» GOAL OF THE EXERCISE:
Every entry below should be restated word for word, except for its images.

Stored records
● ● ● ●

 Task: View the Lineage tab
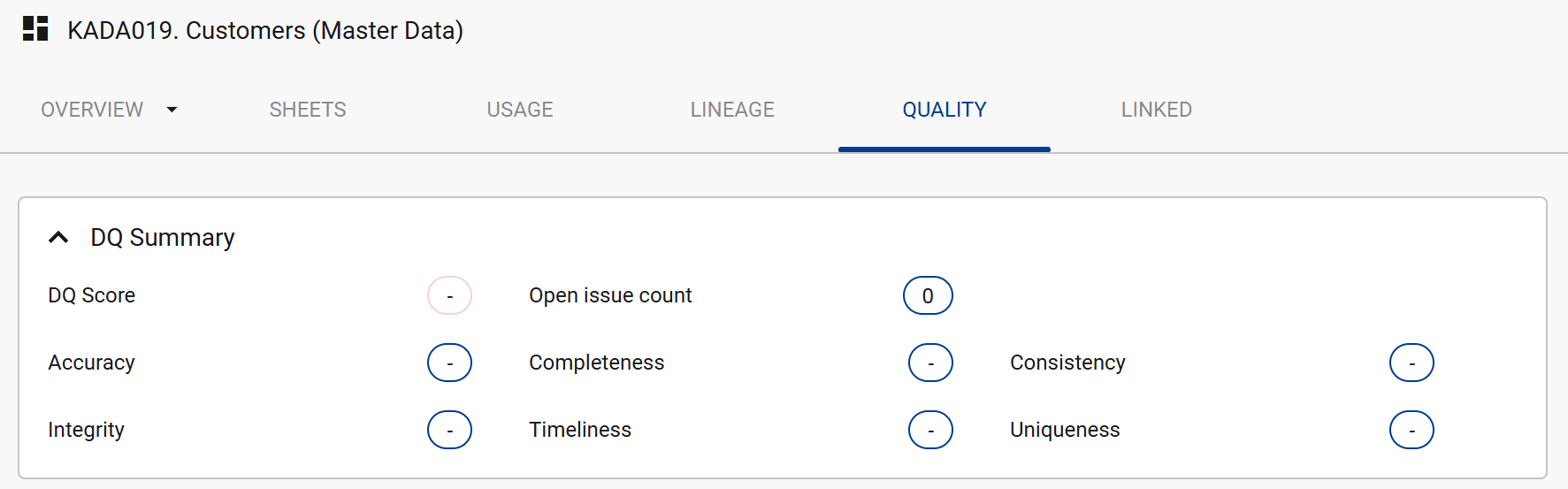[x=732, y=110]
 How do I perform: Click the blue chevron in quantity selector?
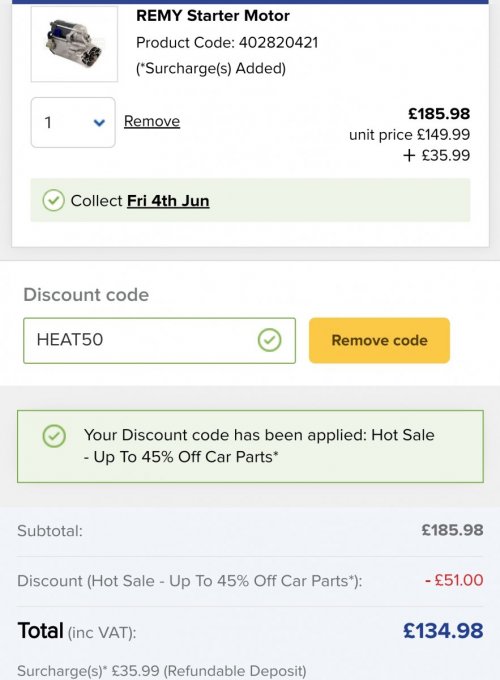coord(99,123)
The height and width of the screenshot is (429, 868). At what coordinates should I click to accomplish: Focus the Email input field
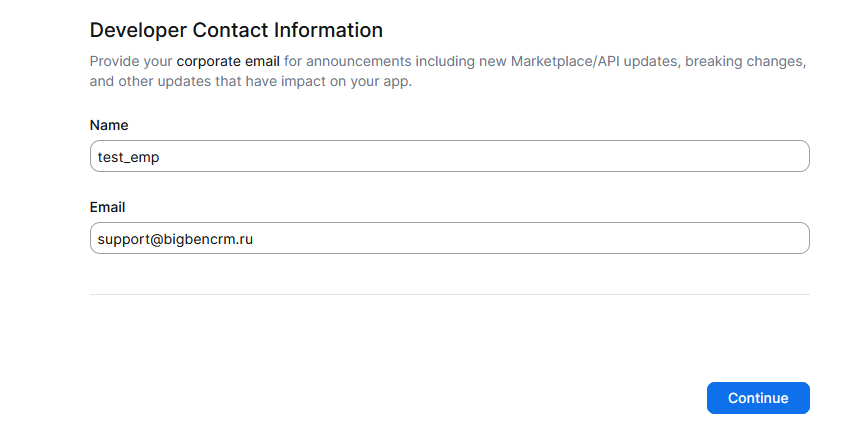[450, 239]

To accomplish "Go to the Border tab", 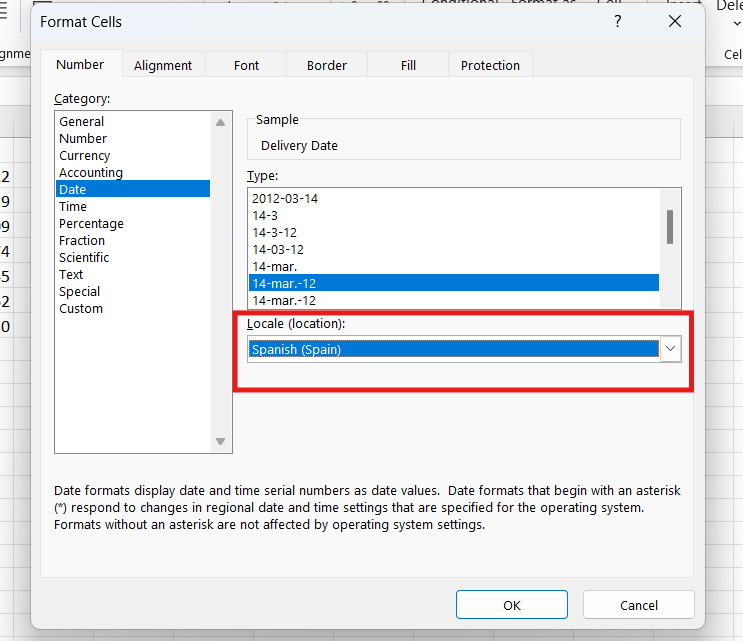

● ● ● ●

» EXPECTED OUTPUT:
 Task: View the Lineage tab
[x=732, y=110]
 How do I perform: Click the blue chevron in quantity selector?
coord(99,123)
The height and width of the screenshot is (429, 868). At what coordinates should I click to accomplish: Focus the Email input field
[450, 239]

To accomplish "Go to the Border tab", 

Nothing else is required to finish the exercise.